It's late afternoon on an early August Tuesday and Evon Burroughs is on patrol. The police scanner crackles to life in the background. The 40-year-old is in the Special Operations Unit for the Boston PD, where he's been an officer for 16 years. Burroughs works in tactical, meaning when there's a dangerous incident, his squad goes first.

Policing is Burroughs' life -- on the streets of Boston and the sidelines of college basketball. He's been a men's D-I official for 11 years, working the whistle in the Big East, the ACC, the A-10, Patriot League and Ivy League. 

But Burroughs and more than 1,000 other officials at the D-I level -- not to mention thousands more across all of college sports -- sit in anxious limbo. As college football awaits its true scheduling fate to be decided in the coming weeks, college basketball is not far behind. A decision about 2020-21 is expected in September. 

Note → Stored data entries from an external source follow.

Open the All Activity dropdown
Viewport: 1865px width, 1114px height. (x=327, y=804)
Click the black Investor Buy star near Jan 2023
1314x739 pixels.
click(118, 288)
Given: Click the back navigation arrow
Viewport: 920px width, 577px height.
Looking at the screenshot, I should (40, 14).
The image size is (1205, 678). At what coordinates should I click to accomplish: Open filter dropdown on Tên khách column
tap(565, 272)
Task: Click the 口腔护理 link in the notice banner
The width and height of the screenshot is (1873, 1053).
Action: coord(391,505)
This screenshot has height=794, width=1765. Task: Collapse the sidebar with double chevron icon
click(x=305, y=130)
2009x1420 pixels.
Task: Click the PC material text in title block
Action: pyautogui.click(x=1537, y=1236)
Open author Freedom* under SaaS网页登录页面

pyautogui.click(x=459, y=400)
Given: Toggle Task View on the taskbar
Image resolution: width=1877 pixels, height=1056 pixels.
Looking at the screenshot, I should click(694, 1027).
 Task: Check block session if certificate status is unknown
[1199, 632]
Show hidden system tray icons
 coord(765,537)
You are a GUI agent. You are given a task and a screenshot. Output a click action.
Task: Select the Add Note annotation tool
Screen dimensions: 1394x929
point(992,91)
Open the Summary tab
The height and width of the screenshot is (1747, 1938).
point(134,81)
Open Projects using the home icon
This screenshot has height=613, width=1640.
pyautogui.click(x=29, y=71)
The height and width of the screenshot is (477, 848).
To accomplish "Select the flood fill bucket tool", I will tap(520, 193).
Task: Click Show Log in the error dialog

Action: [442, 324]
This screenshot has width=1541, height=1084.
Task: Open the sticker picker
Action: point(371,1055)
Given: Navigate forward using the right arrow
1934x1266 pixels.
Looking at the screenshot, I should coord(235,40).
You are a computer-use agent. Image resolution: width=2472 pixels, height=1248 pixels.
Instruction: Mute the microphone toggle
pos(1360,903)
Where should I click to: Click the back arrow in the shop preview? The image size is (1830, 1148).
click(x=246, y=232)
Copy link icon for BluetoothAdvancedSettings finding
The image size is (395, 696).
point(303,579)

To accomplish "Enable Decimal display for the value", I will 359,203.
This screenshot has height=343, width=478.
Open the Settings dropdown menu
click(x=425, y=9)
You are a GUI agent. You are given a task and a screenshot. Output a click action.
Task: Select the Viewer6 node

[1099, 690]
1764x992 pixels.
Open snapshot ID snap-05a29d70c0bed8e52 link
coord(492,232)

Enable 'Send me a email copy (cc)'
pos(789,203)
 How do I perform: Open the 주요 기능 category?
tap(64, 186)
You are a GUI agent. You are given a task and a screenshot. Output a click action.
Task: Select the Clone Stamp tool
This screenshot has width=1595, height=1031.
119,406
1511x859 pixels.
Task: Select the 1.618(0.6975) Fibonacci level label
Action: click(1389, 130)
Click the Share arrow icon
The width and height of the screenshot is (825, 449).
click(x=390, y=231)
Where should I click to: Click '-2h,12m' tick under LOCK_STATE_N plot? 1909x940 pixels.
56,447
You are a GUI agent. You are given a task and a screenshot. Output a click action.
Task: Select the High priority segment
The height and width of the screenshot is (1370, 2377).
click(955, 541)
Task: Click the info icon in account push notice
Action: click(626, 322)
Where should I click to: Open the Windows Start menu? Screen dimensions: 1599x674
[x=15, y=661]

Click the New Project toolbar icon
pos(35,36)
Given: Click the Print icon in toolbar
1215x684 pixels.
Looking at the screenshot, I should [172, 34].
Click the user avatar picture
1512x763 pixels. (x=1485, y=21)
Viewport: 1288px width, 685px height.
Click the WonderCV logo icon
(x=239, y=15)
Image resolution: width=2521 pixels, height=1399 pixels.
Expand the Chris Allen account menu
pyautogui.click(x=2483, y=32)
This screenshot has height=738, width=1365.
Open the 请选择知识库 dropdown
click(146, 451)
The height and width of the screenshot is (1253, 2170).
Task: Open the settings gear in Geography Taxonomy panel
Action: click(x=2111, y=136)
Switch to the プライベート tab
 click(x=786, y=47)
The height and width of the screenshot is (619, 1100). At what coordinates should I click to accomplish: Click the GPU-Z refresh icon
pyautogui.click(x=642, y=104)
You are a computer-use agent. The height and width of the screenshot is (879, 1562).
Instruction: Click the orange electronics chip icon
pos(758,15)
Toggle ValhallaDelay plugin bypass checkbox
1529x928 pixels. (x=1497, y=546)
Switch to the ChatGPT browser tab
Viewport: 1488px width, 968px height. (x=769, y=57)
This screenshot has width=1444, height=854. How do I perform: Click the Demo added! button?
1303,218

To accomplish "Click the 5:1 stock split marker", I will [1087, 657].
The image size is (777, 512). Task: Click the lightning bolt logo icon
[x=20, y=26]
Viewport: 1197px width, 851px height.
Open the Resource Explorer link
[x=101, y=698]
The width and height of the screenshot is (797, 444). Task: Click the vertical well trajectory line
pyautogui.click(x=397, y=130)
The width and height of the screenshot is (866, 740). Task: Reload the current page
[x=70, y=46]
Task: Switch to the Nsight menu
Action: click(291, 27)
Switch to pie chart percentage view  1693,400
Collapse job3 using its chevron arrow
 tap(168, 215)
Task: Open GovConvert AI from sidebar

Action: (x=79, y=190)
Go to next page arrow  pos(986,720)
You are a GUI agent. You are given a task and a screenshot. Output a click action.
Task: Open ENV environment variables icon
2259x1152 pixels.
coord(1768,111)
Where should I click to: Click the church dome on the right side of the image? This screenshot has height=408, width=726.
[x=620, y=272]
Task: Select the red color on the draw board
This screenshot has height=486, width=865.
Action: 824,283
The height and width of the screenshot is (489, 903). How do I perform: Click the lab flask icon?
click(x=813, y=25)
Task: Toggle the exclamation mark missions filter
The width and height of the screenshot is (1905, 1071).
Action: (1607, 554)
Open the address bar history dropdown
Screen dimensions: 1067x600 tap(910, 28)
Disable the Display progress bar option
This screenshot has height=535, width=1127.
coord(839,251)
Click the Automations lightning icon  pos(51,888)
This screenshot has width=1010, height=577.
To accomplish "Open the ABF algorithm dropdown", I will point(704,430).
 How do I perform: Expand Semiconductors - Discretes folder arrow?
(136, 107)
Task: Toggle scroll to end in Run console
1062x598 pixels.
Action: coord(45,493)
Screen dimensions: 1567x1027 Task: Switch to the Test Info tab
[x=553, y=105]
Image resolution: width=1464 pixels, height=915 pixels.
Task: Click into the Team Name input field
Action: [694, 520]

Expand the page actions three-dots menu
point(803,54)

When we talk about the resumption of college athletics and all the uncomfortable, unavoidable entanglements therein, referees are mostly not acknowledged. But they're of course critical; the games are not legitimate without them. And though Burroughs has a lifelong occupation to fall back on, that's not the case for plenty of refs. Take Roger Ayers, who is universally regarded as the very best of the very best. His only job is being a college basketball official. The same is true of Randy McCall and Chris Rastatter, two veteran officials who live in Colorado and Arizona, respectively, and have been cautiously optimistic about working again in 2020.

Rastatter got into officiating in his late 20s when he called a men's rec league game on a lark after no one showed up. He made nine bucks. A little more than three years later he was in Pac-10. He's now 58 and his entire salary comes from officiating. Officials are not on multi-year contracts. They renew based on performance and review every summer.